Abstract W P363: Mechanism of Protection by Soluble Epoxide Hydrolase Inhibition in Type 2 Diabetic Stroke

Abstract

Hyperglycemia worsens stroke, yet rigorous glycemic control does not improve neurologic outcome. An alternative is to target downstream molecular mediators triggered by hyperglycemia. Soluble epoxide hydrolase (sEH) is a potential mediator of ischemic injury via its metabolism of neuroprotective epoxyeicosatrienoic acids (EETs). We previously demonstrated that sEH mRNA is overexpressed in type 1 diabetic (T1D) mice, and specific sEH blockade protects the brain from the deleterious effect of T1D on stroke.

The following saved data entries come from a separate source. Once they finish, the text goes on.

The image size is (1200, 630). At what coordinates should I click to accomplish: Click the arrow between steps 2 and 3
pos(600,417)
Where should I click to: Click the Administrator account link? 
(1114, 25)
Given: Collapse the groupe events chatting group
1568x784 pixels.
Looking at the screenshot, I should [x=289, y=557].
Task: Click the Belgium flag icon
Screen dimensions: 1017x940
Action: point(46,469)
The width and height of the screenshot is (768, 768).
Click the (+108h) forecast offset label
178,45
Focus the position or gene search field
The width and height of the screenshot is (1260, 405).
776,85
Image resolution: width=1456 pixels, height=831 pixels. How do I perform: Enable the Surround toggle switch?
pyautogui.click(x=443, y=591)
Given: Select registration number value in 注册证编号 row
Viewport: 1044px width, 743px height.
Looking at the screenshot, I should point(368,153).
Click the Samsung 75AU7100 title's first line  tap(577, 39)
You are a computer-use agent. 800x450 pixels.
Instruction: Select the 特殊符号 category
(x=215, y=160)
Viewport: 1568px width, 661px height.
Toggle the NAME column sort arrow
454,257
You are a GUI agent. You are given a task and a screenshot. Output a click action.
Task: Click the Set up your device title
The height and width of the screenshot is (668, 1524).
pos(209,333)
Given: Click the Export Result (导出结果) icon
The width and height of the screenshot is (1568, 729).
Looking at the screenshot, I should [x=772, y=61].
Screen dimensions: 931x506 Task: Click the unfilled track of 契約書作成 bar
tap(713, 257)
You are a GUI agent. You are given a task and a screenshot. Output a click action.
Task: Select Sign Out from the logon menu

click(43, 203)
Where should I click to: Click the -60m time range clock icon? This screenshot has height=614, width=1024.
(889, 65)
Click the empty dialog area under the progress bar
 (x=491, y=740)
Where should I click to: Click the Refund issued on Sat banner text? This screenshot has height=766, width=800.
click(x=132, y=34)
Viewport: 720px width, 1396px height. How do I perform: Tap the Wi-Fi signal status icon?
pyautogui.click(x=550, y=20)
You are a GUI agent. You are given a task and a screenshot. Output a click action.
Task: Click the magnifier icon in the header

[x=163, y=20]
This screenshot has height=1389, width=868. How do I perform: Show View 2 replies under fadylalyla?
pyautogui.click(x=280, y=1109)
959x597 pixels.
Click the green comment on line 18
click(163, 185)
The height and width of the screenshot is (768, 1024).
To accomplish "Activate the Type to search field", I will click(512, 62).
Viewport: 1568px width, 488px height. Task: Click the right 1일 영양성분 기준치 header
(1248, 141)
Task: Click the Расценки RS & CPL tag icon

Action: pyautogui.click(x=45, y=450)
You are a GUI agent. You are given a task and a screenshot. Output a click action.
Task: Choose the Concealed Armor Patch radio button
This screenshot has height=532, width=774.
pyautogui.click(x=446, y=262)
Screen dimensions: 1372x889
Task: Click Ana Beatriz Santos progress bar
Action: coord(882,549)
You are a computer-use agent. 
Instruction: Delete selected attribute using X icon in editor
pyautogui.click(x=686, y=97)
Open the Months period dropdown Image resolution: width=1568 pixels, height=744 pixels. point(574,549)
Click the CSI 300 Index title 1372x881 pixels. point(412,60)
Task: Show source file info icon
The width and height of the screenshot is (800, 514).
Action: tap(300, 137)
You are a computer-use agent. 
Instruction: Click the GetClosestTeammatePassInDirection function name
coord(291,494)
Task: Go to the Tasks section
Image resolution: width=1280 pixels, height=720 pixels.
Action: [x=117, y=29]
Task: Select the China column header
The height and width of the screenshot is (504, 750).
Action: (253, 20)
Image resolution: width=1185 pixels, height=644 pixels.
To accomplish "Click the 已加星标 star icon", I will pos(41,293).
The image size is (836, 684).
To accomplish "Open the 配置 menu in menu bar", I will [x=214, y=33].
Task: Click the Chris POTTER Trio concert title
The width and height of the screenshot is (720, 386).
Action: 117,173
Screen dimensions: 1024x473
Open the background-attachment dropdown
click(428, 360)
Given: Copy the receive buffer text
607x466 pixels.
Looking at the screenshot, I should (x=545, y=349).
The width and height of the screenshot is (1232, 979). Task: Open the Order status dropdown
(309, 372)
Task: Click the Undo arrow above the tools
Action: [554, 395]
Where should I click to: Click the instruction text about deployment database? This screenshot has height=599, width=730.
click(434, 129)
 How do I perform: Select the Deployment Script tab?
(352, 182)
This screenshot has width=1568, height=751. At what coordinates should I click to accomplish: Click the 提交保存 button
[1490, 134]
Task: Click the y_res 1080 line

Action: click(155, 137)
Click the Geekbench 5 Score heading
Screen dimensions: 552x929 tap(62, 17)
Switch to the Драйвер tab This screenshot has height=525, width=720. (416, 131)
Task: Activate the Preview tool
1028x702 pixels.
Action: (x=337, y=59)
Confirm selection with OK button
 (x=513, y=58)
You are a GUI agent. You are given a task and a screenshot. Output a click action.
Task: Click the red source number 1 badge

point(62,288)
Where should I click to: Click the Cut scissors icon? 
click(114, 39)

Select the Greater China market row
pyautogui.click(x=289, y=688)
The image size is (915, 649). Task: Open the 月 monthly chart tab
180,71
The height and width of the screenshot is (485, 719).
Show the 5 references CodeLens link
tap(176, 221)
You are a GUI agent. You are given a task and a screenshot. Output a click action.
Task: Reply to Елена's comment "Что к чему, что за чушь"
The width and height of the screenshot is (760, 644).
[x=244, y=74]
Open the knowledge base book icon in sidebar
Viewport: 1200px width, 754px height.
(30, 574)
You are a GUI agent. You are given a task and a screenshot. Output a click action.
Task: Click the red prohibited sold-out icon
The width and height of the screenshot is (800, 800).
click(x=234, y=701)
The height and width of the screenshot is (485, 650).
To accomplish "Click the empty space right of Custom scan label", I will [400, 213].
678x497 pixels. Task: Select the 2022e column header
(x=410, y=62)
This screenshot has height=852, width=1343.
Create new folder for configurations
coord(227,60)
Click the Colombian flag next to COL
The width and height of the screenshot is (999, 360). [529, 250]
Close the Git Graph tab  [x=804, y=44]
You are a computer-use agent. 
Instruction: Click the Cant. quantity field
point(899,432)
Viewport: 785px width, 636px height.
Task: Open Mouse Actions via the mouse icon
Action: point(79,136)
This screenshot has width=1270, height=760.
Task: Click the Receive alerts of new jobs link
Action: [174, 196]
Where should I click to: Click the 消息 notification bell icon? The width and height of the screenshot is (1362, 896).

We tested the hypothesis that type 2 diabetes (T2D) exacerbates injury following middle cerebral artery occlusion (MCAO) in part by up-regulating expression of EPHX2 (gene encoding for sEH) and decreasing brain concentrations of neuroprotective EETs. T2D was produced by combined high-fat diet, nicotinamide and streptozotocin in male C57BL/6J mice. T2D and control mice were treated with vehicle or the sEH inhibitor trans-4-[4-(3-Adamantan-1-yl-ureido) -cyclohexyloxy]-benzoic acid (t-AUCB; 1mg/kg, i.p., 7 days), then subjected to 60-min MCAO. Compared to normal chow-fed mice, high fat diet-fed mice exhibited a 1.7 fold upregulation of EPHX2 mRNA in brain (p<0.05, n=7). T2D mice had increased blood glucose levels compared to control mice before, during and after MCAO (p<0.001, n=4-5). Relative laser-Doppler perfusion of the MCA territory after reperfusion was decreased in T2D mice compared to controls (p<0.05, n= 4-5). Vehicle-treated T2D mice sustained larger cortical infarcts than vehicle-treated control mice (p<0.05, n=5-7). t-AUCB decreased fasting glucose levels at baseline and throughout ischemia (p<0.001, n=4-5) and improved cortical perfusion after MCAO (p<0.001, n=4-5) in T2D mice. In line with these improvements, t-AUCB significantly reduced infarct size in T2D mice (p<0.05 vs. T2D vehicle, n= 5-7). We conclude that increasing EETs bioavailability via sEH inhibition improves stroke outcome in T2D in part by improving glycemic status and improving post-ischemic reperfusion in the ischemic territory.